▶ **Task description**
Among the records that follow, set down only the lines from the one containing "Privacy (176, 1430)" to the one containing "Мир (34, 58)", both included, exactly.

▶ **Record extracts**
################

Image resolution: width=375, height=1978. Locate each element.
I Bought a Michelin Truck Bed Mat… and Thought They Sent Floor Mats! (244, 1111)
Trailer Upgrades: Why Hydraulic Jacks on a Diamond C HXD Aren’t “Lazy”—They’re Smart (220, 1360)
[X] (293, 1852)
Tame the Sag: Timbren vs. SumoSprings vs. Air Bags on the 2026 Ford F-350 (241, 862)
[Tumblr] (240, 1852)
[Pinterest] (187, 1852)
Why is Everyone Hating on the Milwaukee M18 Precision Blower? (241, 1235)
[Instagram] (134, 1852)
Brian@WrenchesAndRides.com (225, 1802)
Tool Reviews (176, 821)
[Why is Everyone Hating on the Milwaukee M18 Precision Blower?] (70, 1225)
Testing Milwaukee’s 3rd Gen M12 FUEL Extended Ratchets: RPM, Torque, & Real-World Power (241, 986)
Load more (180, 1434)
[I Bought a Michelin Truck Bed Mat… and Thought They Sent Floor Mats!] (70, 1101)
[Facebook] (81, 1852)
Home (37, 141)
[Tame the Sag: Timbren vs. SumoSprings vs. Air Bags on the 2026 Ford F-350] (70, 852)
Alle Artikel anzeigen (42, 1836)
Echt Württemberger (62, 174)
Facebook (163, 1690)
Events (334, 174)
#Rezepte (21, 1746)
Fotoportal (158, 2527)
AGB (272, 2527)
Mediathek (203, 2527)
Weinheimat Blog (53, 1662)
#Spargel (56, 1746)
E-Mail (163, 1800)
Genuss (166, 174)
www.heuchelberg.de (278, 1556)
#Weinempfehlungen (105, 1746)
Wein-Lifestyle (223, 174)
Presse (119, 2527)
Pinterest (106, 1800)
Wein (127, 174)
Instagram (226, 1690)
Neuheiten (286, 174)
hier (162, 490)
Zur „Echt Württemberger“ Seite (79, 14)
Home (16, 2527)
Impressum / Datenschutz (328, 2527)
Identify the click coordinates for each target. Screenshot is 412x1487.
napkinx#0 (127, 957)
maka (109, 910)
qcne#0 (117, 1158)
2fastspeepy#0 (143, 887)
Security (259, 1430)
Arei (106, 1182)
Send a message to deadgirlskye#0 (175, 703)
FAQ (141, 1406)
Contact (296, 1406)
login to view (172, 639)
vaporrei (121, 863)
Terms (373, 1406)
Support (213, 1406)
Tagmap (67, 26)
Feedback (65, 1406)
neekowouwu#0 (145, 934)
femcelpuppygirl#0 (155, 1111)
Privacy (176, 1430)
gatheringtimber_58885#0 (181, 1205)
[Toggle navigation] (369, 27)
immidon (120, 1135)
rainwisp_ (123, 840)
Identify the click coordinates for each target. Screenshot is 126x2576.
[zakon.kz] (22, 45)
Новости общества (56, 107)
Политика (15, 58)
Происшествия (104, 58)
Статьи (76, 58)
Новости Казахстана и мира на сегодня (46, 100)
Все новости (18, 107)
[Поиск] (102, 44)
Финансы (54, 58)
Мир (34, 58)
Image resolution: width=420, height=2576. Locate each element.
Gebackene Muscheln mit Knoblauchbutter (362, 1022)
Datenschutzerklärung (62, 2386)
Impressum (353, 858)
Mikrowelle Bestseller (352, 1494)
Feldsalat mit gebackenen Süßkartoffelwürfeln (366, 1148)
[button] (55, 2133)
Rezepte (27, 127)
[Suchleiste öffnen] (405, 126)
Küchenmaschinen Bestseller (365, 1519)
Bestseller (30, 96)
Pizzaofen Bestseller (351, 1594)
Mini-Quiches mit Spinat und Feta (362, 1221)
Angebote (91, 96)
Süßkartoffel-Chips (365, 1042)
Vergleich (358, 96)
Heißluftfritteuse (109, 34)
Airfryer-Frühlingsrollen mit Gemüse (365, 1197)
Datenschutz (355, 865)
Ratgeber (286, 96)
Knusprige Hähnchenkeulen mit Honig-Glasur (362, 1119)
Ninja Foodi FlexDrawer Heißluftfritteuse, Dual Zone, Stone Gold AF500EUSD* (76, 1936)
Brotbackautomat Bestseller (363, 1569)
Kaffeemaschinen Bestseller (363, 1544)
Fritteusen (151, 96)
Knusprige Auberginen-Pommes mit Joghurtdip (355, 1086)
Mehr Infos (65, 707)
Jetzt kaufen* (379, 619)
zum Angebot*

################

▶ **Output of the exercise**
Privacy (176, 1430)
gatheringtimber_58885#0 (181, 1205)
[Toggle navigation] (369, 27)
immidon (120, 1135)
rainwisp_ (123, 840)
Identify the click coordinates for each target. Screenshot is 126x2576.
[zakon.kz] (22, 45)
Новости общества (56, 107)
Политика (15, 58)
Происшествия (104, 58)
Статьи (76, 58)
Новости Казахстана и мира на сегодня (46, 100)
Все новости (18, 107)
[Поиск] (102, 44)
Финансы (54, 58)
Мир (34, 58)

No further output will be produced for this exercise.